So it snowed a little the other night. Mr. Outside (that would be me) stayed inside and rode for nearly 90 minutes in the basement.
Big fun.
Not.
Today the temperatures broke 40 degrees. Cowabunga!
I rode 21 miles on my Cross Check stopping so I could get ready to go to the hospital.
We’re having fun now.
I went in for a CT scan of my adrenal glands. (They are located atop the kidneys.) My doctors are looking to rule out cancer because some cancers increase the propensity for blood to clot.
The scan is pretty hot. Literally. You lie on a table that moves into a donut shaped scanner. You hold your breath and the scanner activates. The table gradually moves back out from under the donut. This takes about five seconds.

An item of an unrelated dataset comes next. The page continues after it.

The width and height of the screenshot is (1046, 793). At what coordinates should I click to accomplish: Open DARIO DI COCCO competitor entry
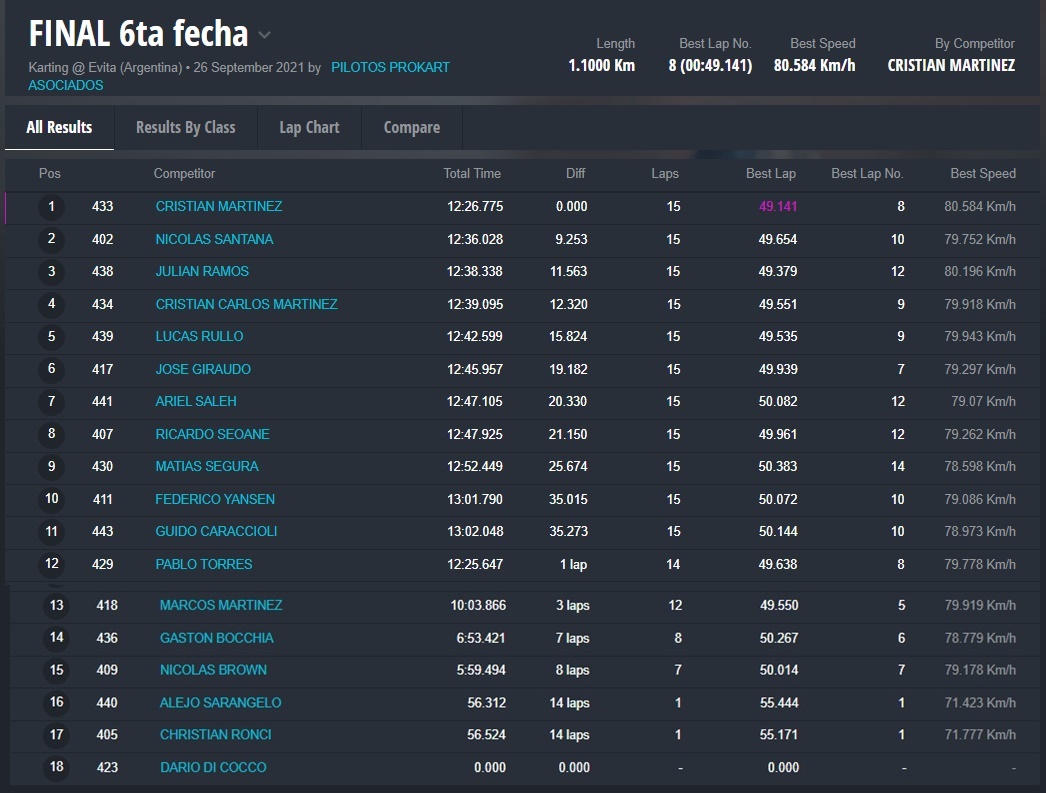point(212,768)
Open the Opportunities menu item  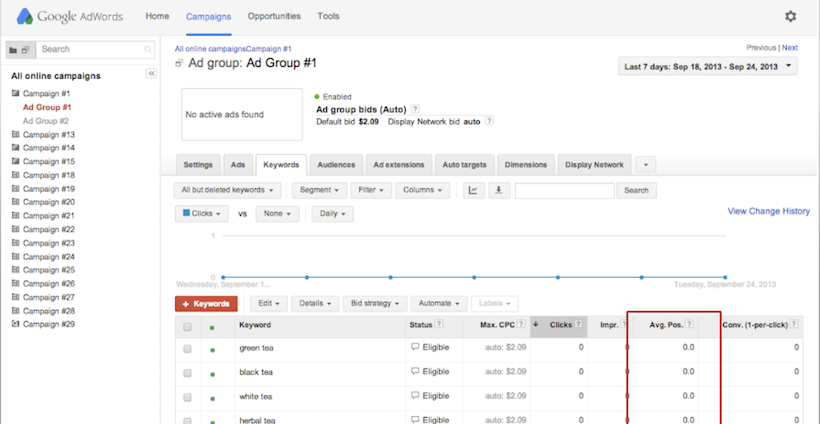pos(275,17)
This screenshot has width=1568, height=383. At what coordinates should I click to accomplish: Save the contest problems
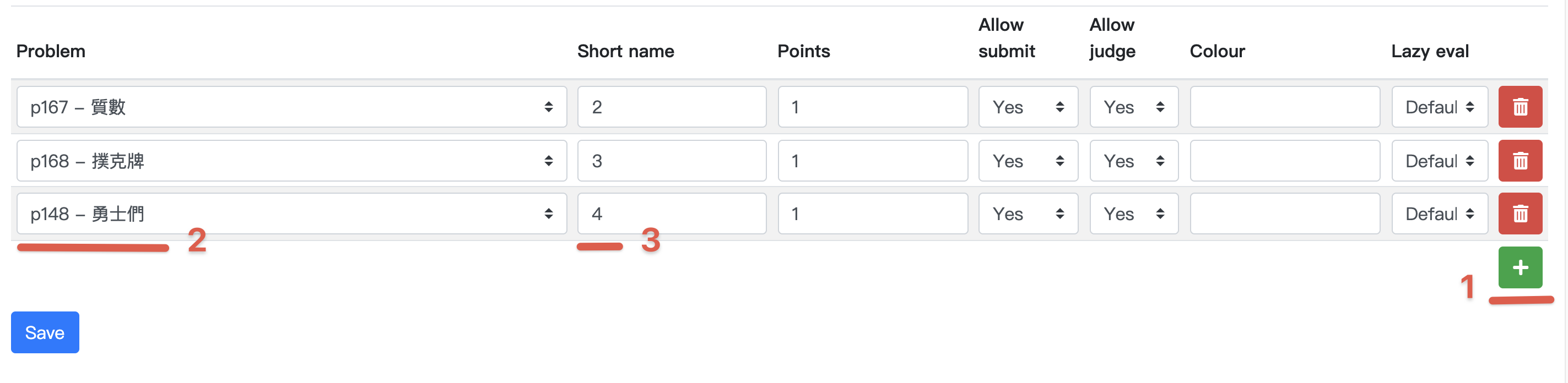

After three passes, a contrasting agent is injected into a vein in your arm. The agent flows back into your heart and then get pumped throughout your body. As this happens you feel eerie warmth spreading through you system. The spreading takes a few seconds so you feel it gradually advancing. Next, you get moved back under the donut for another scan. The warmth dissipates and you get one more pass under the scanner.
I have no idea what the outcome was. The technician is not allowed to tell me. She did, however, seem pretty upbeat afterwards. I’d be surprised if they find any cancer.
Which, of course, leaves us wondering what caused the deep vein thrombosis in my calf that released the pulmonary embolisms into my lungs? Don’t you just love a mystery?
A few hours later I drove to DC to attend a #bikedc happy hour at District Hardware at the recently opened Wharf development along Washington Channel. District Hardware is one part hardware store, one part bike shop, and one part coffee bar with beer and wine. I am not making this up. What a concept.
There were a few dozen people at the happy hour, most of whom are involved in the friendly, somewhat loony winter bicycling competition known as Freezing Saddles. I knew perhaps a third of them. I can vouch for their loony-ness.
One of the attendees not involved in Freezing Saddles recently returned from a year abroad. I met Lis Wilson several years ago at Friday Coffee Club. She’s one of those people that make DC such an incredibly interesting place to live in. Lis recently returned from Kabul, Afghanistan. She spent much of her time confined to a compound for her safety so, although the work may have been rewarding, the living was rather tedious. It was a terrific surprise to see her. She shamed me into forgoing alcohol. L’chaim indeed. Welcome home, Lis. We missed you. Maybe next time you can spend a year in someplace a little less edgy like Omaha. Or Elmira.
Many thanks to Lis and the many others who expressed concern about my health. And to Joe and Rachel for organizing this get together. I needed a social fix.